La matanza de Sri Lanka, con un saldo de 310 muertos y más de 500 heridos, nos brinda elementos de reflexión. Para empezar, no podemos limitarnos a hablar genéricamente de un suceso trágico, ni de atentados terroristas, sin señalar su carácter religioso. Más que nada, por amor y respeto a las víctimas. Algunas de ellas perdieron la vida en las explosiones que devastaron las iglesias mientras los fieles asistían a la celebración litúrgica de la Pascua. Otras fueron víctimas de las bombas que estallaron en hoteles de lujo. Todas iguales ante la muerte, cuya guadaña siega inexorablemente la vida de todo hombre sin hacer distinción de edad, sexo, cultura, religión ni raza.

Consigna
Reproduce el fragmento sobre la matanza de Sri Lanka desde "La matanza de" hasta "religión ni raza." y reemplaza "iglesias" por "templos".

Registros dados
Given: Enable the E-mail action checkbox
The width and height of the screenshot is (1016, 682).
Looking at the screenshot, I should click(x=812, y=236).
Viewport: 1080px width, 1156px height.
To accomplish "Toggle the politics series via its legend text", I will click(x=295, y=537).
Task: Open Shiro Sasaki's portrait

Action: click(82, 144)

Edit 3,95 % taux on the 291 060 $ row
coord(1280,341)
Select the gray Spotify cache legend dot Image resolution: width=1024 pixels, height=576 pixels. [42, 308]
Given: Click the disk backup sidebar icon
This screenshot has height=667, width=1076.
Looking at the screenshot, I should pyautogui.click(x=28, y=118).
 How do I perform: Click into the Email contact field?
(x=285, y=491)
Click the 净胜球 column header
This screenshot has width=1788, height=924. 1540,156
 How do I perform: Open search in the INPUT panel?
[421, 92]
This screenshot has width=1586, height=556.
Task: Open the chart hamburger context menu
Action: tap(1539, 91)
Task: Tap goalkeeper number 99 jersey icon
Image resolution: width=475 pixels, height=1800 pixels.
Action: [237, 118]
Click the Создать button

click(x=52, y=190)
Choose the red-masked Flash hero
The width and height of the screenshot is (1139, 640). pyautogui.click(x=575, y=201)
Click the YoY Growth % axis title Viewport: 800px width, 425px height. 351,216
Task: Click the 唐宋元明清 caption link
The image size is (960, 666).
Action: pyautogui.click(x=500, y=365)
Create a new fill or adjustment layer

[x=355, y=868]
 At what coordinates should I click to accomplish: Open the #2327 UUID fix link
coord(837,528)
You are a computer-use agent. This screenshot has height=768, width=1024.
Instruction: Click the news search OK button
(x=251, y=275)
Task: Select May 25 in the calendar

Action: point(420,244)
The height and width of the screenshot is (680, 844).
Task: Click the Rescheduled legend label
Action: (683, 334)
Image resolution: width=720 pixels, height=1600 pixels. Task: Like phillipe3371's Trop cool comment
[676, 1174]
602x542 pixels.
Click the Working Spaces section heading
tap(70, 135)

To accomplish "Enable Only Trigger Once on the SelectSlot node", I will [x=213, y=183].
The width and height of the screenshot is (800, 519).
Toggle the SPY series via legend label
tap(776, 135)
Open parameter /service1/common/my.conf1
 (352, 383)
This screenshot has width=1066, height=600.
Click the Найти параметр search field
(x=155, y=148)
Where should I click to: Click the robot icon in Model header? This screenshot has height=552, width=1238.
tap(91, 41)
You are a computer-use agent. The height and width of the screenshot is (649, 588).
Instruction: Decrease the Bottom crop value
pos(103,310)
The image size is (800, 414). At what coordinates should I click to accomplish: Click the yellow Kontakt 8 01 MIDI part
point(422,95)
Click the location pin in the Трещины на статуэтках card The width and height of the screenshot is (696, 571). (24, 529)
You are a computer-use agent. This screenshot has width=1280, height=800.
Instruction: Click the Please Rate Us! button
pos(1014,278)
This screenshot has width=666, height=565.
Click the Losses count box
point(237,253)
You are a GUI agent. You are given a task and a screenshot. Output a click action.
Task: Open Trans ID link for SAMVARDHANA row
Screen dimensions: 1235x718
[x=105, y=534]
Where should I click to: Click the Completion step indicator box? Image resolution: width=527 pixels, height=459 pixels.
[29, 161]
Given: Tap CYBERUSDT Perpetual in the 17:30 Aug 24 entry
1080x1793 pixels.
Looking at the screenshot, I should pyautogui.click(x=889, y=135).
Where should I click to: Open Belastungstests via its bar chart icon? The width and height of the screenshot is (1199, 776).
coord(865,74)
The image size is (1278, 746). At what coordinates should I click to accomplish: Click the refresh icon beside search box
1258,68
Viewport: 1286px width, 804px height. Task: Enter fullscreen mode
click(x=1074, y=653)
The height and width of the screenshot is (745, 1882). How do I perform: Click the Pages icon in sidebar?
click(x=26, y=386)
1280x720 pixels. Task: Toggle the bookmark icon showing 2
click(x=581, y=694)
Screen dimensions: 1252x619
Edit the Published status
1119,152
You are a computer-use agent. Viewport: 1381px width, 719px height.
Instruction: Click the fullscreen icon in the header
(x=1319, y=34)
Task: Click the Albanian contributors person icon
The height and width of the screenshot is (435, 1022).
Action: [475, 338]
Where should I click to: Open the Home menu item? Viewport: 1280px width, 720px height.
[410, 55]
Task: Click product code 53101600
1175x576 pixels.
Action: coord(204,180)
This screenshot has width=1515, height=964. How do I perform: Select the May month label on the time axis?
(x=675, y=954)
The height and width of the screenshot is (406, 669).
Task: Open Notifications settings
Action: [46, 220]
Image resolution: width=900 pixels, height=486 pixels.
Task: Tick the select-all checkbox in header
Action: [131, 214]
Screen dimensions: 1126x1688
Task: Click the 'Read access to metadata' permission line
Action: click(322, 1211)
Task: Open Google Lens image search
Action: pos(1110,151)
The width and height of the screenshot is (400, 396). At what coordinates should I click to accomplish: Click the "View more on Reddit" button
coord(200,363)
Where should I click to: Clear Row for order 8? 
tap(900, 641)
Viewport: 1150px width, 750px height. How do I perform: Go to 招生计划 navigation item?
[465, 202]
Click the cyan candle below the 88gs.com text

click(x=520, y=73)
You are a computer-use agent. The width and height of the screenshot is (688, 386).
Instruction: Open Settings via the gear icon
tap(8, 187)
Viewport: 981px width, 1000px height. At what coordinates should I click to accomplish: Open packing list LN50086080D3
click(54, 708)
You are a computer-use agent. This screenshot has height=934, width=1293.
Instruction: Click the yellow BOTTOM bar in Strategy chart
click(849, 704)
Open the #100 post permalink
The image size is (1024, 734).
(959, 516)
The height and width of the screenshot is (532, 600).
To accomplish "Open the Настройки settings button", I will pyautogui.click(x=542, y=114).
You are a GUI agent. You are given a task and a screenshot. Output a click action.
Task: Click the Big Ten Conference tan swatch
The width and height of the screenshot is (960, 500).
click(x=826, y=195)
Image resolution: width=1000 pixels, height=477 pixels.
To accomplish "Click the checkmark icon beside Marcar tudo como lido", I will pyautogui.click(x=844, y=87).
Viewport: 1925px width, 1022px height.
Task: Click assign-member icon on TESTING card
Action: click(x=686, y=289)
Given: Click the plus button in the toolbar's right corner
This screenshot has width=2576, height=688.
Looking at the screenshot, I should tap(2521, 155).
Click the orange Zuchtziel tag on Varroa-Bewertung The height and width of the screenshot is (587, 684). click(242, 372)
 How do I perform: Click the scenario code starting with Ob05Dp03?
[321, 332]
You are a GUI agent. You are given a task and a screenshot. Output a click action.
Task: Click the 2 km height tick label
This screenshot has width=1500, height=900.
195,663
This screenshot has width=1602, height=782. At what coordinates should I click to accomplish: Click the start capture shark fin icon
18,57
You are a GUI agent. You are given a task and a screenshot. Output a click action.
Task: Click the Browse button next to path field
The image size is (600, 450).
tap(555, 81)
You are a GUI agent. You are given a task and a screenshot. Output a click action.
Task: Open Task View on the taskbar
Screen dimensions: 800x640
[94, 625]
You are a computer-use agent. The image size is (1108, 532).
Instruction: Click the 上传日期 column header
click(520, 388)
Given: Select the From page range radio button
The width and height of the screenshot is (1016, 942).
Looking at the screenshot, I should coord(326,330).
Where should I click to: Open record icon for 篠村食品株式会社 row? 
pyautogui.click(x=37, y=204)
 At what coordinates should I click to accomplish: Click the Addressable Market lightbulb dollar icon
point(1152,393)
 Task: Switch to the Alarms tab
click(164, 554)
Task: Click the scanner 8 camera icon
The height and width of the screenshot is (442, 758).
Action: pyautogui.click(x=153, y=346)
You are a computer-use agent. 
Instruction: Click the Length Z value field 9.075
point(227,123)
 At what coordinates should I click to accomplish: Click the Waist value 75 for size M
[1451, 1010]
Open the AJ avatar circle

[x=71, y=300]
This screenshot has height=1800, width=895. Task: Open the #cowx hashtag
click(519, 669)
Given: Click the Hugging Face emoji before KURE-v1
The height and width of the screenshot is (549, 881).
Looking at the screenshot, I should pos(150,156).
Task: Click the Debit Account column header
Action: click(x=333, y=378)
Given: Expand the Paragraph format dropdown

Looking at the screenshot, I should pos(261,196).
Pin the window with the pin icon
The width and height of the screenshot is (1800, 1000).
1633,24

Respuesta
La matanza de Sri Lanka, con un saldo de 310 muertos y más de 500 heridos, nos brinda elementos de reflexión. Para empezar, no podemos limitarnos a hablar genéricamente de un suceso trágico, ni de atentados terroristas, sin señalar su carácter religioso. Más que nada, por amor y respeto a las víctimas. Algunas de ellas perdieron la vida en las explosiones que devastaron las templos mientras los fieles asistían a la celebración litúrgica de la Pascua. Otras fueron víctimas de las bombas que estallaron en hoteles de lujo. Todas iguales ante la muerte, cuya guadaña siega inexorablemente la vida de todo hombre sin hacer distinción de edad, sexo, cultura, religión ni raza.